Namun fakta di lapangan justru memperlihatkan dugaan pelanggaran serius. Berdasarkan bukti pembayaran gaji tertanggal 2 Desember 2025 yang diperoleh media ini, tiga dari enam ASN tersebut masih menerima gaji, yakni MH, RJM, dan MSK.
Tidak hanya itu, Pemda Morotai juga diduga melakukan pelanggaran yang lebih fatal lagi: tetap membayar gaji seorang ASN berinisial AT, mantan Bendahara Dinas Pariwisata. Padahal AT masih menjalani hukuman di Lapas Jambula, Ternate.
Dengan demikian, terdapat empat ASN yang masih menerima gaji meski namanya tertera dalam surat penghentian, termasuk AT yang secara hukum tidak lagi aktif sebagai ASN.
Sebaliknya, ASN bernama YB yang telah bebas dari hukuman, kembali aktif bekerja, dan telah melaksanakan tugas kantor, justru tidak diberikan gajinya hingga saat ini.

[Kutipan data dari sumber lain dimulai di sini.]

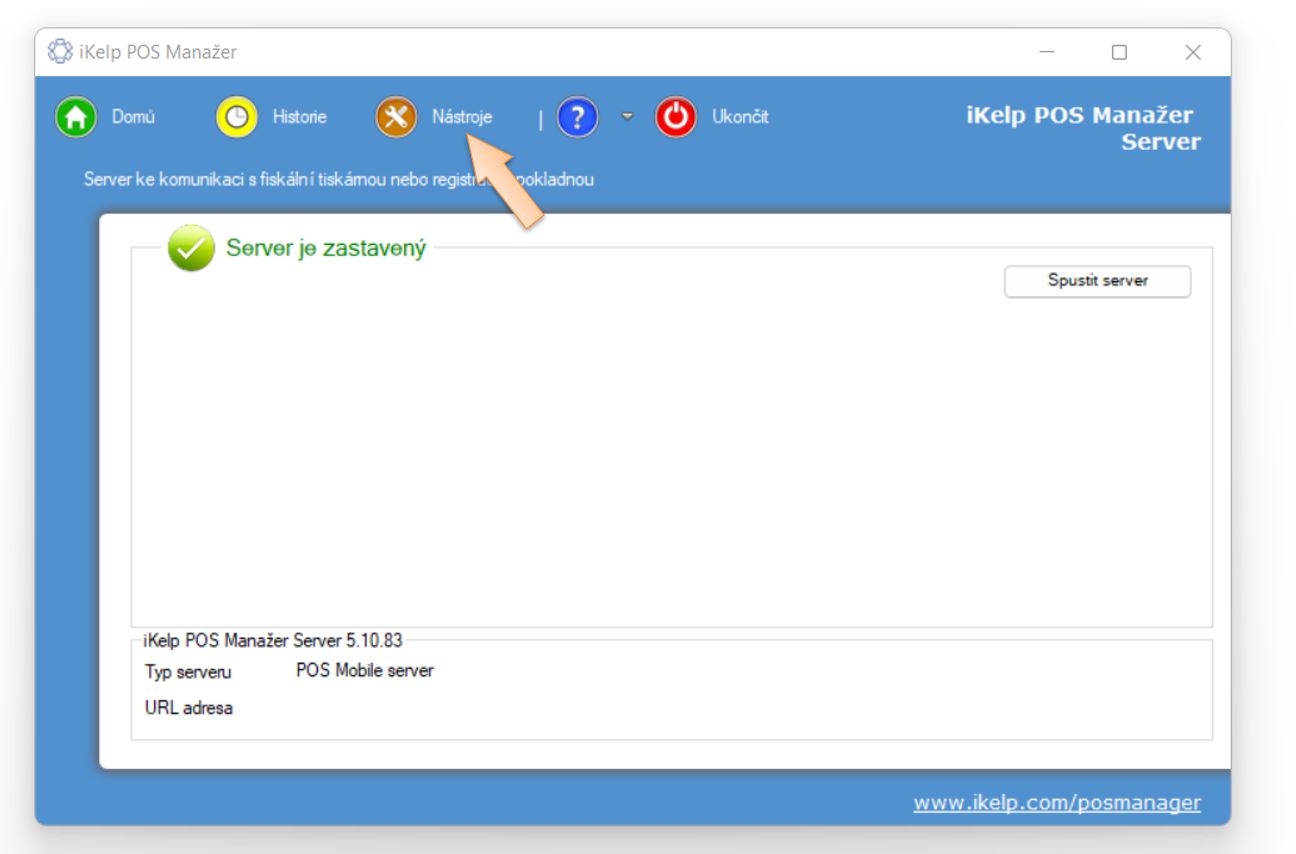The height and width of the screenshot is (854, 1296).
Task: Click the wrench and screwdriver Nástroje icon
Action: [396, 117]
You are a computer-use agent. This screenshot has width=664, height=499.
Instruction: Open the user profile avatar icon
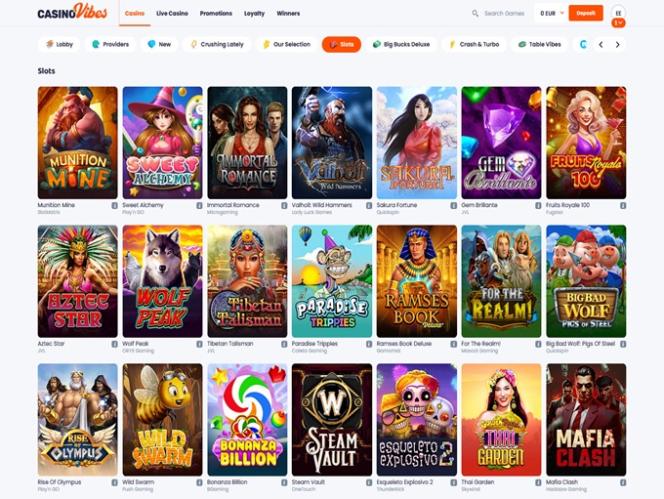[618, 13]
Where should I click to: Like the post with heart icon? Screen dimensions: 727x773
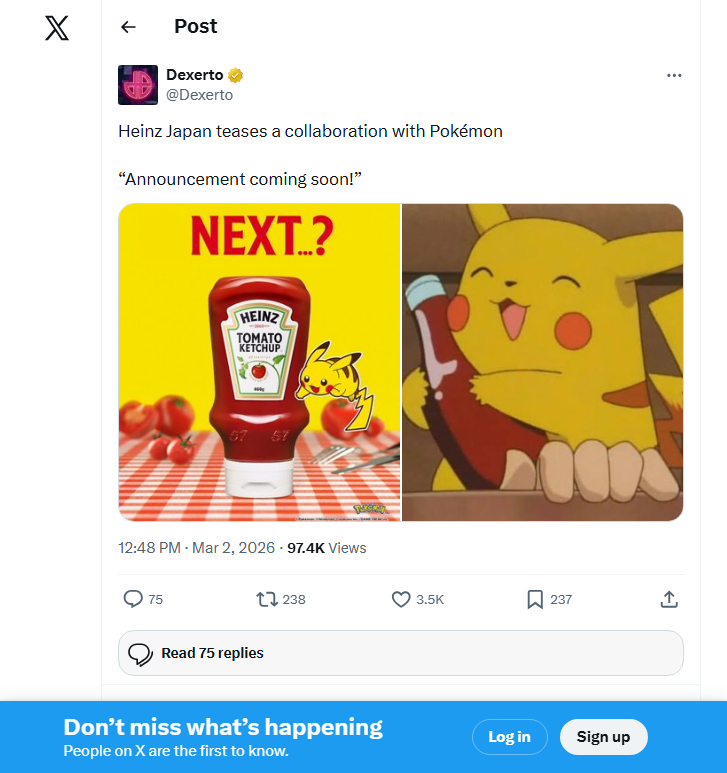click(x=401, y=599)
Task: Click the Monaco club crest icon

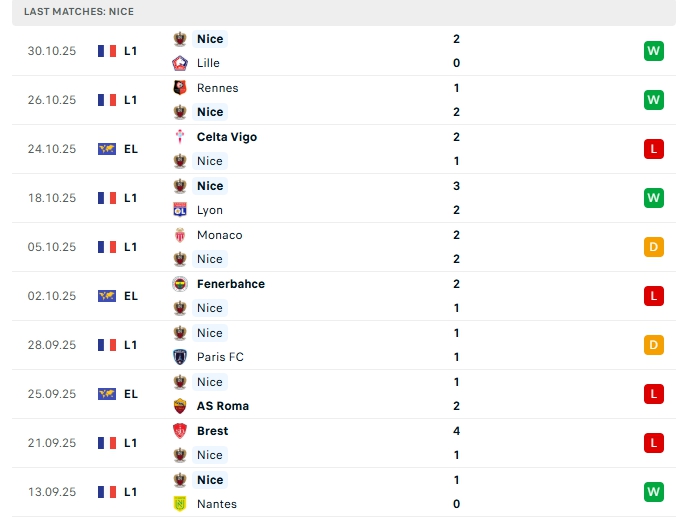Action: coord(180,235)
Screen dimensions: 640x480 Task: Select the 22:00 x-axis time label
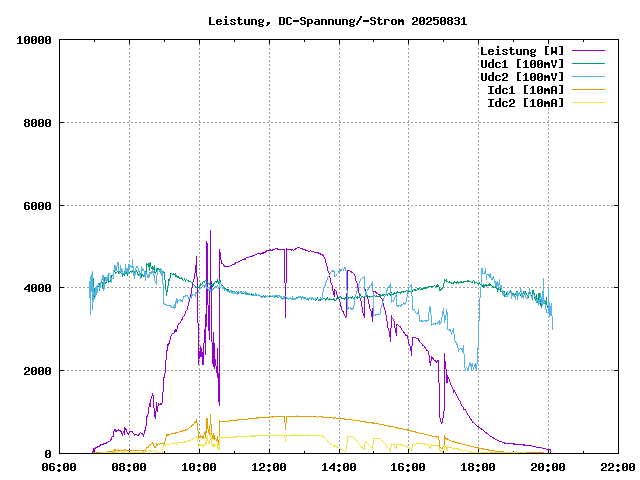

Kondisi timpang ini menegaskan dugaan diskriminasi dan penyimpangan administrasi oleh Pemda Morotai. Praktisi hukum Tamhid H. Idris, S.H., menilai kebijakan tersebut sangat bermasalah.
“Ini bentuk pelanggaran administrasi dan pelanggaran hak asasi manusia. Tindakan ini melanggar Undang-Undang nomor 39 tahun 1999 tentang Hak Asasi Manusia, khususnya Pasal 17 tentang hak memperoleh keadilan,” tegas Tamhid.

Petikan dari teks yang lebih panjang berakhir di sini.